* Task details:
Starting at the line that contains "Expand the Round menu group" and ending at the line that contains "[x=172, y=304]", copy those lines with "Round" replaced by "Insert" and everything else unchanged, leaving out the pictures.

* Supplied material:
──────

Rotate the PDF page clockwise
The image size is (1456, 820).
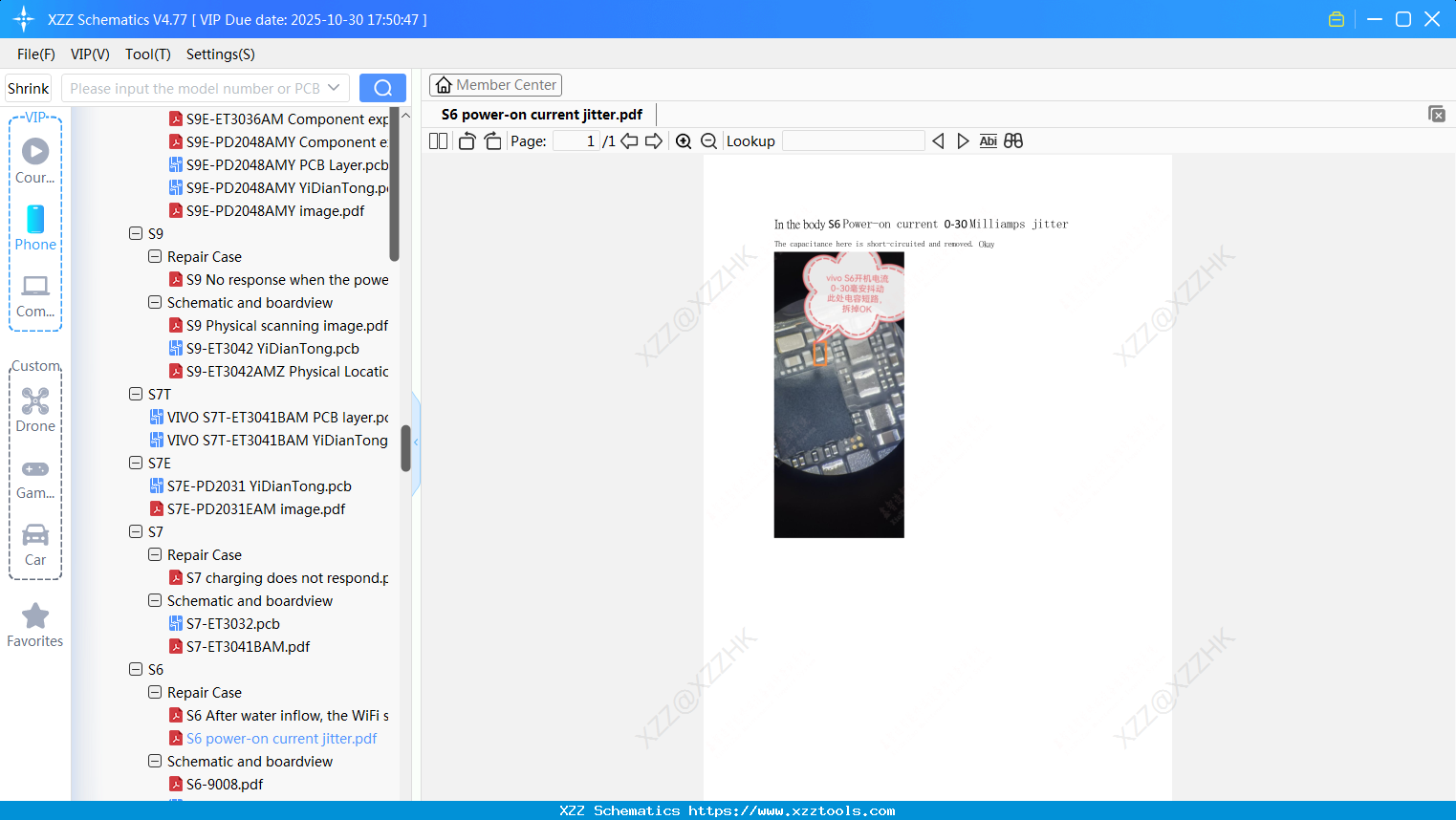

──────

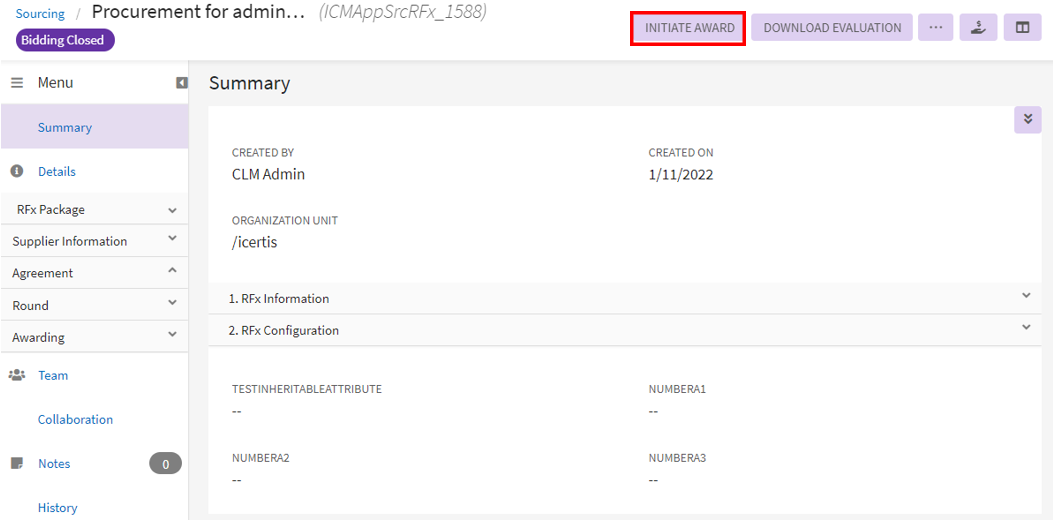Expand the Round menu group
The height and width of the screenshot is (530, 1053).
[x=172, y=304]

──────

* Exercise result:
Expand the Insert menu group
The height and width of the screenshot is (530, 1053).
[x=172, y=304]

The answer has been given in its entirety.